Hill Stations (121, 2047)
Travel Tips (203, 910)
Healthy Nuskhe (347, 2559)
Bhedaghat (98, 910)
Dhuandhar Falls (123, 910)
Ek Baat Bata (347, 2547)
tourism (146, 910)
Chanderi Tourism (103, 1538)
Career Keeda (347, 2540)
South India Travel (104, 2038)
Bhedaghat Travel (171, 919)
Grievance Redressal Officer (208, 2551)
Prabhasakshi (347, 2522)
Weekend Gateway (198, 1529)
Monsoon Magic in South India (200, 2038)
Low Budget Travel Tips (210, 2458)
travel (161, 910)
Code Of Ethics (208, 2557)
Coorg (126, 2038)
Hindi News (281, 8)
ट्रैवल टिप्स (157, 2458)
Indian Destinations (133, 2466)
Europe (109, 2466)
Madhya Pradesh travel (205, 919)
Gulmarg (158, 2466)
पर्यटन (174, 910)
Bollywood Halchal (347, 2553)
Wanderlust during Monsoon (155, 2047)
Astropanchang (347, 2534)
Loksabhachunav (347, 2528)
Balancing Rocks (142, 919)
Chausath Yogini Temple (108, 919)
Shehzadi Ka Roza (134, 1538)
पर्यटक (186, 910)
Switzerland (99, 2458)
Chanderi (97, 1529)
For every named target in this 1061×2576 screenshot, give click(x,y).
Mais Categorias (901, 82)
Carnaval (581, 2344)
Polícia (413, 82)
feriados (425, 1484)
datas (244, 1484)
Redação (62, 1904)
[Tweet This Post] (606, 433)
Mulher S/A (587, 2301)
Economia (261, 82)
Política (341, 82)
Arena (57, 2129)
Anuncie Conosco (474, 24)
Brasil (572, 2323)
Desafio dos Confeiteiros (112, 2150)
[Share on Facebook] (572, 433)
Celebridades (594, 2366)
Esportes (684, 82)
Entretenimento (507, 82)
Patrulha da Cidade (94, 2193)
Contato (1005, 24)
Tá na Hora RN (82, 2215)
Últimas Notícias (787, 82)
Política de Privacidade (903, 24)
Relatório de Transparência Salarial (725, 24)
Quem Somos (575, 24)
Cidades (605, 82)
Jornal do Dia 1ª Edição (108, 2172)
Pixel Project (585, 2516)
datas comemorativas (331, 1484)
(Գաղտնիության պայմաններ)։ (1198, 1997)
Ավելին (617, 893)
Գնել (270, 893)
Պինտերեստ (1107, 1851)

==============================

DIRECTIONS – Scan the entries above for the word "Monsoon", then copy every line in which it occurs.

ANSWER BOX –
Monsoon Magic in South India (200, 2038)
Wanderlust during Monsoon (155, 2047)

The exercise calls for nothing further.